== Written instruction ==
Copy everything from the start of the listing down to the line containing "The width and height of the screenshot is (2576, 1441).", with both ends included, character for character.
-- start of Dataset entries --
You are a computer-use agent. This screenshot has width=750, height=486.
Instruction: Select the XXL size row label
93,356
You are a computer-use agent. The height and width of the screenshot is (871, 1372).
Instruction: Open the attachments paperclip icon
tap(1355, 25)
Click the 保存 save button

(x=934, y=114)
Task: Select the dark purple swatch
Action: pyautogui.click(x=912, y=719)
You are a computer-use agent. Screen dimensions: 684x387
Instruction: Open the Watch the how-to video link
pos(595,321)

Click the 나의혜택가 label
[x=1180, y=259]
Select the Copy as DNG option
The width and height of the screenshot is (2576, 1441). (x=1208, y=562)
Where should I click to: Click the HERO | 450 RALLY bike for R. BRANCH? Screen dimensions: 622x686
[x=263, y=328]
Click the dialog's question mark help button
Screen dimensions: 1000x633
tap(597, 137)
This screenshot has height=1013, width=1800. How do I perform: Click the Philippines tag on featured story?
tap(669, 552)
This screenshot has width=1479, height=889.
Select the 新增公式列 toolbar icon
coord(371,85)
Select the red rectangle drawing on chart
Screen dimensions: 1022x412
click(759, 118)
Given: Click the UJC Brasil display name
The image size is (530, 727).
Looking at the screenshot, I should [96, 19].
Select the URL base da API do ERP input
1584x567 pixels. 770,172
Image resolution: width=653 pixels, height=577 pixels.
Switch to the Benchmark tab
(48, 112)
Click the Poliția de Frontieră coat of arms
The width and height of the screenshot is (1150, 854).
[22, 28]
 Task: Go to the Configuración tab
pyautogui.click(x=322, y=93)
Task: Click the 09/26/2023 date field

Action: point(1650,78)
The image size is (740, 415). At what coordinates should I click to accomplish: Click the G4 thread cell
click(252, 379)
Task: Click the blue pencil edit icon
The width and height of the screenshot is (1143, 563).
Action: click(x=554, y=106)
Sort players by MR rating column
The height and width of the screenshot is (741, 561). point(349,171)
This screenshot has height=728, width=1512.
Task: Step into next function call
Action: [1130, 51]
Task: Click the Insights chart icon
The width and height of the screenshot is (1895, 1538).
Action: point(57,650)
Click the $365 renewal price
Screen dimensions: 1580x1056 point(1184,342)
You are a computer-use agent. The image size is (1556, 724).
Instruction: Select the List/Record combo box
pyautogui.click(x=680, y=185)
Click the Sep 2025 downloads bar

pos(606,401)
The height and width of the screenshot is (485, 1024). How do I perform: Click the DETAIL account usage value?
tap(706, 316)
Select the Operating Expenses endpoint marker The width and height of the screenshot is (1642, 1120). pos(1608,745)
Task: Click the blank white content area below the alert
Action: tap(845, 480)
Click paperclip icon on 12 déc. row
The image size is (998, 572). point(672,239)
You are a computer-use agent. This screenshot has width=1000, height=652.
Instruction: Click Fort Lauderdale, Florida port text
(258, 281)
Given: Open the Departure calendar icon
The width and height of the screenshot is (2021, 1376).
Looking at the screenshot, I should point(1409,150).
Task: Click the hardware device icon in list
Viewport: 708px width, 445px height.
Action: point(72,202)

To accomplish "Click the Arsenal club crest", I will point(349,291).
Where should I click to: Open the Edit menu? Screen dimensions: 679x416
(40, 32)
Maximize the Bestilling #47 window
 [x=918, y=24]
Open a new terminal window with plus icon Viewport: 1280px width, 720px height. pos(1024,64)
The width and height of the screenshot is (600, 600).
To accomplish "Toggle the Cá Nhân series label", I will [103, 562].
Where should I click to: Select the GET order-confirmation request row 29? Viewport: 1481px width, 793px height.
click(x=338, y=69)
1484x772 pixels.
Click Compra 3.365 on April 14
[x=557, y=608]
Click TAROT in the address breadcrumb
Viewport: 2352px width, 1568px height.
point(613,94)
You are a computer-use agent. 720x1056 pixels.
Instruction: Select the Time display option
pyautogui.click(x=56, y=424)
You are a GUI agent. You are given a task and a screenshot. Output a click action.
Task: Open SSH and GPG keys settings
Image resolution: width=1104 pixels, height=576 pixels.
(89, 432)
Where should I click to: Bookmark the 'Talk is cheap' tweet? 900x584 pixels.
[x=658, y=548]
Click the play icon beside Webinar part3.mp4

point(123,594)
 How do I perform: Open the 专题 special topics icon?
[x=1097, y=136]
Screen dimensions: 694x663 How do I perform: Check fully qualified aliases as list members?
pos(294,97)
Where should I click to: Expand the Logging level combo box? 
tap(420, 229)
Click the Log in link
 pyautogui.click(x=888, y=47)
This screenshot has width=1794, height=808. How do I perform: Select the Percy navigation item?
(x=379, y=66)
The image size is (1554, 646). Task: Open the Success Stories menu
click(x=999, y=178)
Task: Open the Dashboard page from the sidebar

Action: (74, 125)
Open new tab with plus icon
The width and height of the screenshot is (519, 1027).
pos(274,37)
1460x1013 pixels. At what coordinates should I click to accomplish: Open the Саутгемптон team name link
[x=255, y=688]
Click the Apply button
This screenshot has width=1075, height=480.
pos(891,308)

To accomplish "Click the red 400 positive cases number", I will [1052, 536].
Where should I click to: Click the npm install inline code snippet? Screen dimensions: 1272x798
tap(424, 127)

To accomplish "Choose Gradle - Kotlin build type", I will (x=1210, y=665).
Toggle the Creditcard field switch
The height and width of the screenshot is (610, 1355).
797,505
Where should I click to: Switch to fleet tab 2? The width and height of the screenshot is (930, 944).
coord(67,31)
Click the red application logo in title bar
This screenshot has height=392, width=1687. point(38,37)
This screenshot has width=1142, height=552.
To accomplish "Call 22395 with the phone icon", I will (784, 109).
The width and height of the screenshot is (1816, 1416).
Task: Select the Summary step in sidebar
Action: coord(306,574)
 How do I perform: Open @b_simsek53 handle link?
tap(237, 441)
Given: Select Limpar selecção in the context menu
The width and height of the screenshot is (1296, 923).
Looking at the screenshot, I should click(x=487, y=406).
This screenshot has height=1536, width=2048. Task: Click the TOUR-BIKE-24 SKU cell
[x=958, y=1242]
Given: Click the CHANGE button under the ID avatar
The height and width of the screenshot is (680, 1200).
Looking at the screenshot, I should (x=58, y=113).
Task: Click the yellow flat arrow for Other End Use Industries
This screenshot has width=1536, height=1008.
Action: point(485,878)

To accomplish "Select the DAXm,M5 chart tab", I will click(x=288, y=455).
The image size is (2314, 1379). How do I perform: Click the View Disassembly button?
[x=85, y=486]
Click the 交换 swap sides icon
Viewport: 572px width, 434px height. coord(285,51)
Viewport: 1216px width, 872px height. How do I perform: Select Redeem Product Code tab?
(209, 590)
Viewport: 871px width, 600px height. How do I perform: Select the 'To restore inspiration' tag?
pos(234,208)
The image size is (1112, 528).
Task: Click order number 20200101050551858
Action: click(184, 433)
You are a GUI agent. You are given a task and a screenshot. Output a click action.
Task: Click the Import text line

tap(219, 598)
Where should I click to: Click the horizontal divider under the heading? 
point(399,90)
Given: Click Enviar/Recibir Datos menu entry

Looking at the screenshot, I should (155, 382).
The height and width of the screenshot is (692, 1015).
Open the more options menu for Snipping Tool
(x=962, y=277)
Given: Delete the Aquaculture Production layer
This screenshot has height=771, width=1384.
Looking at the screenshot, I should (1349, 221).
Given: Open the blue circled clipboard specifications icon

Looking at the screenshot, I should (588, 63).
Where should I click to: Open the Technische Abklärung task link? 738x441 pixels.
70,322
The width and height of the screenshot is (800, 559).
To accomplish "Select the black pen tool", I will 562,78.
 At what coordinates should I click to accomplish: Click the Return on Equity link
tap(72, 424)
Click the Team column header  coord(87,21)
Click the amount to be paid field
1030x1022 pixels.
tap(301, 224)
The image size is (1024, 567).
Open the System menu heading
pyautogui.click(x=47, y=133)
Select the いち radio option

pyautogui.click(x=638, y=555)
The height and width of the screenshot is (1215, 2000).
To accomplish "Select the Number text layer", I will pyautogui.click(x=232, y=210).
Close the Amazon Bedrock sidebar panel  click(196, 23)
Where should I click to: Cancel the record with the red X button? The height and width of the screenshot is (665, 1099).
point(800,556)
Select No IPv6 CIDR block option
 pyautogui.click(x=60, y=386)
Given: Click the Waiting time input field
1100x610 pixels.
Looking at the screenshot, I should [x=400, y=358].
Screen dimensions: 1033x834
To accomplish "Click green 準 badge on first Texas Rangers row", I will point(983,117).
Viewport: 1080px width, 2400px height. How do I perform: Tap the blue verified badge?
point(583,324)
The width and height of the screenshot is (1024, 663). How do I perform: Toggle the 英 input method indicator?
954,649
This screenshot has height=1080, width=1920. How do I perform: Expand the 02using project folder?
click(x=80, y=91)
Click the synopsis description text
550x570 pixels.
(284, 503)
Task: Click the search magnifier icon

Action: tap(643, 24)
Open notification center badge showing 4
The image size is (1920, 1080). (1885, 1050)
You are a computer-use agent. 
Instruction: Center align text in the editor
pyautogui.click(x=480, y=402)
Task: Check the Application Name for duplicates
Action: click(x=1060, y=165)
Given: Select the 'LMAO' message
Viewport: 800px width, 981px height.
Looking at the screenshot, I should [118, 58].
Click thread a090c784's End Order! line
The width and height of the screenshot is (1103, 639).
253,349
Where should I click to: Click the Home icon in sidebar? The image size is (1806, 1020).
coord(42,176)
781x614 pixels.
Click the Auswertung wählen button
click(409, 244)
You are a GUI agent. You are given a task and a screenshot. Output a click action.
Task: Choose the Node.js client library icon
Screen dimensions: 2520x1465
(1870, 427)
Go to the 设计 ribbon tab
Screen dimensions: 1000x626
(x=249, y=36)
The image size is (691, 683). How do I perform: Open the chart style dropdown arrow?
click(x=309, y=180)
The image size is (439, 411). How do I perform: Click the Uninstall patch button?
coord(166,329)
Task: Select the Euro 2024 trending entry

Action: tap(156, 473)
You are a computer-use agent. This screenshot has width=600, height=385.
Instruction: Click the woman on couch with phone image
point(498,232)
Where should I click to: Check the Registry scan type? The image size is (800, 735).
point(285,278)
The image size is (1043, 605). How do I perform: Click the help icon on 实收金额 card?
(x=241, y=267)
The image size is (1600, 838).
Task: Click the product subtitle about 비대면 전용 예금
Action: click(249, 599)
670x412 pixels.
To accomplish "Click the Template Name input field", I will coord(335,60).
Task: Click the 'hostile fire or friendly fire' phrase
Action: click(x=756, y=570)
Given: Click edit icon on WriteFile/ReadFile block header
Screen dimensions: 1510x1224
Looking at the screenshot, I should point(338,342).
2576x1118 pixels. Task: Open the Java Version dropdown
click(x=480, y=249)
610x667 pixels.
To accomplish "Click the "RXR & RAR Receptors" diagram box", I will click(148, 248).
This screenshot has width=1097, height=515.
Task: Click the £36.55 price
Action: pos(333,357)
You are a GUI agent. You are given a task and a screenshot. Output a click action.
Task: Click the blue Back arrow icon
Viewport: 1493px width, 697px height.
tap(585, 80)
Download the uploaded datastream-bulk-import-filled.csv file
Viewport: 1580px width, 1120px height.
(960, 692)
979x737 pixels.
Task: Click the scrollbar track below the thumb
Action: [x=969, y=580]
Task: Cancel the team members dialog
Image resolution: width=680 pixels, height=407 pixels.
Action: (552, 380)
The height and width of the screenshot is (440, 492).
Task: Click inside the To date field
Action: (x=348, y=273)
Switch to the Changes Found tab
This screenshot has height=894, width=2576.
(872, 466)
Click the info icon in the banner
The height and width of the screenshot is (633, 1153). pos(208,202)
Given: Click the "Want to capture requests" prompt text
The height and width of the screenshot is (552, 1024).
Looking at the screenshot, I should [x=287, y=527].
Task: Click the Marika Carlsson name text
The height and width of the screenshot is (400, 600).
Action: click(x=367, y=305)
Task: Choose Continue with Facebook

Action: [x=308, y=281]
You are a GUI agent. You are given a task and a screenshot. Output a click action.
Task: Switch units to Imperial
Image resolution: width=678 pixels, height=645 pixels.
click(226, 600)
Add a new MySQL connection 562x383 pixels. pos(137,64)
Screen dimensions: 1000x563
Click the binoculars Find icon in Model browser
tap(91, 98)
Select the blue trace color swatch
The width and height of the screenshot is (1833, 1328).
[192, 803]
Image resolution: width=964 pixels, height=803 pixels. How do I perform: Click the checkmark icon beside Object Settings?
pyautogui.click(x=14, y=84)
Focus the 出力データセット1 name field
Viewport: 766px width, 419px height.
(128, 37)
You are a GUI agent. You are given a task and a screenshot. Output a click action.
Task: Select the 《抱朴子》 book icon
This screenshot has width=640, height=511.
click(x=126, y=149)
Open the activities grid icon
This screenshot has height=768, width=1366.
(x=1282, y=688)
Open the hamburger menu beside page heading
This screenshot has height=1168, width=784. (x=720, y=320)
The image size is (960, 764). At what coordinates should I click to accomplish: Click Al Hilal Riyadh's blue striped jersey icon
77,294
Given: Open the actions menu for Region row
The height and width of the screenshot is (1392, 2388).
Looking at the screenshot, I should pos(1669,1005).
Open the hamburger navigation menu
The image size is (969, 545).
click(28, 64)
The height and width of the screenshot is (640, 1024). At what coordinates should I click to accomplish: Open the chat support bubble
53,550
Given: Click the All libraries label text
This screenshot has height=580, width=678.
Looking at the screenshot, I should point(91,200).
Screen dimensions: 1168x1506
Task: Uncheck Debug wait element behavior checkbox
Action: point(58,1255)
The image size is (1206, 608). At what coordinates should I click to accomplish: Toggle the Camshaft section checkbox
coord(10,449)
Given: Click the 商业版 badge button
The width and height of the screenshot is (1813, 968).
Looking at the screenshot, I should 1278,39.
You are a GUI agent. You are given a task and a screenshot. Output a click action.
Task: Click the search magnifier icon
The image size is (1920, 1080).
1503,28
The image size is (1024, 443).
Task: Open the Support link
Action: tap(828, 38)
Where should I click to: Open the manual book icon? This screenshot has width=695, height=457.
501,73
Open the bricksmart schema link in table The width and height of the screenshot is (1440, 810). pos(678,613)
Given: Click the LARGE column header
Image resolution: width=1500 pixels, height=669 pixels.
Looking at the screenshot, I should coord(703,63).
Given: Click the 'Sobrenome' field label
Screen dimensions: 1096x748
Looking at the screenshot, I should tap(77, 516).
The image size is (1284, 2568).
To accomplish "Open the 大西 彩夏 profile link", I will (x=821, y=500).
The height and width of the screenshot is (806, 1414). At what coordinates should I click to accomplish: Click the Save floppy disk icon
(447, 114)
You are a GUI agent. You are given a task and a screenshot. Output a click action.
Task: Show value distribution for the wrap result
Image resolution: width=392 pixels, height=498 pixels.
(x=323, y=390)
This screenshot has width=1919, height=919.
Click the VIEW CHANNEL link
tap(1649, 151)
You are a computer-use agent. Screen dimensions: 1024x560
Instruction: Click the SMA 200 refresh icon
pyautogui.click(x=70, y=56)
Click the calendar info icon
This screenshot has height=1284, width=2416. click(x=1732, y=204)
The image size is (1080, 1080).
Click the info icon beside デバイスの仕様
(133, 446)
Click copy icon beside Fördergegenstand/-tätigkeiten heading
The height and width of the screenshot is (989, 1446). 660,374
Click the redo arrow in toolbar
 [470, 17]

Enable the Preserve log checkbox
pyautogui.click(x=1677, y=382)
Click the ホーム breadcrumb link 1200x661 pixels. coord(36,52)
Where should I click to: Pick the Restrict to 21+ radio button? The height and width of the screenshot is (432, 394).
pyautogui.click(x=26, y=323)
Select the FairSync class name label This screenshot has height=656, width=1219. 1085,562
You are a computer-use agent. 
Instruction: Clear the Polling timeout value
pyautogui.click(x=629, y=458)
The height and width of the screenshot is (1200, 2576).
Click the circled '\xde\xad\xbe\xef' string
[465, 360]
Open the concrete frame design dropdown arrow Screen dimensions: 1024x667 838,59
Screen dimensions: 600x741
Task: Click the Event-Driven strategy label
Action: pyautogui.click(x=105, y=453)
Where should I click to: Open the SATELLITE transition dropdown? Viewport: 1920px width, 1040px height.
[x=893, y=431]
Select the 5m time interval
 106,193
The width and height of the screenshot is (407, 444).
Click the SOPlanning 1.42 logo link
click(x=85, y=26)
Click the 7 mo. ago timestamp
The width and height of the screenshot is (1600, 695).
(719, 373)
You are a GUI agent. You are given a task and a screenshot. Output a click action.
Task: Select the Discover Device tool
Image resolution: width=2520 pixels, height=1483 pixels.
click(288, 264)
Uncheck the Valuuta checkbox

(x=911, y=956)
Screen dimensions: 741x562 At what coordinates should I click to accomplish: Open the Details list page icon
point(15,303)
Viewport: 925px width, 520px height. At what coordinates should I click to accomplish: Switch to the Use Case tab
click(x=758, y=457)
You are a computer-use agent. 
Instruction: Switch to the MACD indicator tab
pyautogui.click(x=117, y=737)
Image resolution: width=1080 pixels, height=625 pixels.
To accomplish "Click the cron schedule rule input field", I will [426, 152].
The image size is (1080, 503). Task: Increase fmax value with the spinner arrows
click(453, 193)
-- end of Dataset entries --
== Exercise result ==
You are a computer-use agent. This screenshot has width=750, height=486.
Instruction: Select the XXL size row label
93,356
You are a computer-use agent. The height and width of the screenshot is (871, 1372).
Instruction: Open the attachments paperclip icon
tap(1355, 25)
Click the 保存 save button

(x=934, y=114)
Task: Select the dark purple swatch
Action: pyautogui.click(x=912, y=719)
You are a computer-use agent. Screen dimensions: 684x387
Instruction: Open the Watch the how-to video link
pos(595,321)

Click the 나의혜택가 label
[x=1180, y=259]
Select the Copy as DNG option
The width and height of the screenshot is (2576, 1441). (x=1208, y=562)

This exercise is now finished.